Mike replaced 3 brake lines on my wing - these had worn where they gather through the rings near the tips. Otherwise, my 2 and half year-old / 130 hours Iota was still in very good shape despite being of semi-light construction, giving an excellent porosity rating and having no holes. I’d give more credit to the fabric and manufacturing processes used than my fastidious care, which shows that wing design and manufacture has progressed to improve reliability over the years.

The three-year-old Ozone Ozium harness had not stood up to the test of time quite so well however, having torn and significantly affecting the structure of the harness where the speed system is attached, thereby making symmetric acceleration impossible. Mike repaired this at short notice with a piece of webbing for reinforcement. 

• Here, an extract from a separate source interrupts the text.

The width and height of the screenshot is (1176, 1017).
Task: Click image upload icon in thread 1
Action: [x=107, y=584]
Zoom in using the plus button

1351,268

The reserve repack was surprisingly simple, however with 20-years-experience, Mike's familiarity made it seem particularly easy. I can now fly for the next year feeling reassured knowing the reserve has been packed by an expert and will open in the shortest possible time if required.

As it is somewhat costly and requires being without a wing for a short period some pilots can be tempted to skip servicing, and particularly the Trim Service as it is a more expensive option. I recently met a pilot in the landing field who without my even mentioning wing servicing, volunteered the information that his 8-year-old wing (which he had bought with no service history) was demonstrating an unnerving tendency to collapse even in calm conditions.

So, in conclusion if you are flying an older wing, or any wing due a service come to that, I’d certainly recommend a service as worthwhile. There are plenty of gliders out there in a less than optimum trim state and it really is better not to be flying one of them…

With many thanks to Mike Millwood and all the team at The Loft Workshop.